John Pasnau January 10, 2012 at 09:50 PM
If they want 1.92% they should have asked for 5.76% After the BOE is finished the next stop is the Finance Committee, a group of people elected by no one and accountable to the same no one. Then the Board of Aldermen get to use this unelected group as an excuse for not doing their jobs. "Well we are just following the Finance Committee recommendations". What a crummy system.
Michael Brown January 10, 2012 at 11:42 PM
Michael Brown January 10, 2012 at 11:49 PM
That definitely has been the case in the past. Lets hope for a better day. One member of the fiance board has been replaced, and we have 7 new members of the Board of Aldermen.
Emily Constance January 11, 2012 at 12:45 AM
school* grammar*
CuriousOrange January 11, 2012 at 02:07 PM
Fewer students + fewer teachers = more money? Is this the new math? Go back and do it again, Superintendent Dr. Elizabeth Feser, until you get it right.
carol van pala January 11, 2012 at 02:28 PM
CuriousOrange is right. Few students, more administrators at $120,000.00 very curious. Carol
JE January 11, 2012 at 03:13 PM
I attended the meeting an listened to the presentation. The contract salary increases alone are higher than the 1.9 increase in the budget. The administrators in question are replacing coordinators who teach 1/2 time and do admin duties 1/2 time so those teachers will go back ito the classroom full time. It's basically a swap of dollars, not new dollars and the adminitrators will be able to do more in terms of supervision and evaluation than the currect teacher coordinators and will work more hours. Definitely sounds like more value for the dollars to me. The number of teachers has already been substantially reduced in recent years and there are 5 more set to go next year because of less students.

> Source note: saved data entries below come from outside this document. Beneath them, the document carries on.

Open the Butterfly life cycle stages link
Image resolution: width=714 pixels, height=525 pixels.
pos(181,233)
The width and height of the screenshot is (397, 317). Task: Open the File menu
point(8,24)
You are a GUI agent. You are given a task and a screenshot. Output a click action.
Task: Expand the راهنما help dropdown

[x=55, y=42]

I personally think Feser put alot of thought into this budget and it seems having a new set of eyes looking at the school system has brought some good things to the table.
Michael Brown January 11, 2012 at 03:28 PM
The math is a little more complicated than that. The teachers have a contract with th city that allows them to get an increase in salary.

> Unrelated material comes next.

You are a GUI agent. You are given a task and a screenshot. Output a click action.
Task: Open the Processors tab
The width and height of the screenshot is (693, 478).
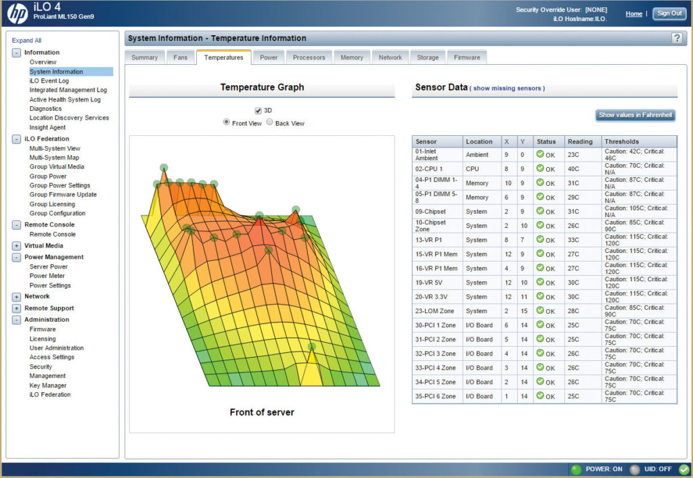(x=309, y=57)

Larissa Watt January 11, 2012 at 09:52 PM
I agree JE. Rather than just attend the presentation, citizens who still have questions should make their way to a budget workshop which explains each individual item.
Judy Goldwyn January 12, 2012 at 10:30 PM
I, too agree with JE. It's easy to sit and criticize, and impossible to please everyone. I think the after school and summer programs are long overdue. Congratulations to Dr. Fester for her insight into what Milford schools need, and her courage to implement the change. I'd love to know whether commenters have children in the schools.
anonymous February 07, 2012 at 07:19 PM
Is there a budget that will educate our students about internet safety? I recall recently being asked to sign off on internet use if I wish to have access to my child's grades and if I wish to have a higher level of equal opportunity in education by allowing my child to receive the same information for learning. I feel a little bit pressured where I understand this can only be a voluntarily process but will allow for more federal funding as a result. Now I ask who will educate our children about internet safety. There are parents who cannot afford continuous computer involvement and internet access or those who just do not know what can happen to our children through internet. Who will be certain in the Milford school system to make up for areas where we are not able to teach our children here? Students might not be allowed free access to all information when in school but it sure gives them a basis to learn how to find other information outside and become victims of those looking for them. Every grade needs appropriate training about internet safety. Every child will benefit if taught about how to choose a password. What might be the possible impositions by using the talking and camera devices? And fingerprints? Should teachers have a right to encourage on the computer a very private mark that cannot be removed later? Where do we draw the line to allow our children to make these decisions on their own when adults?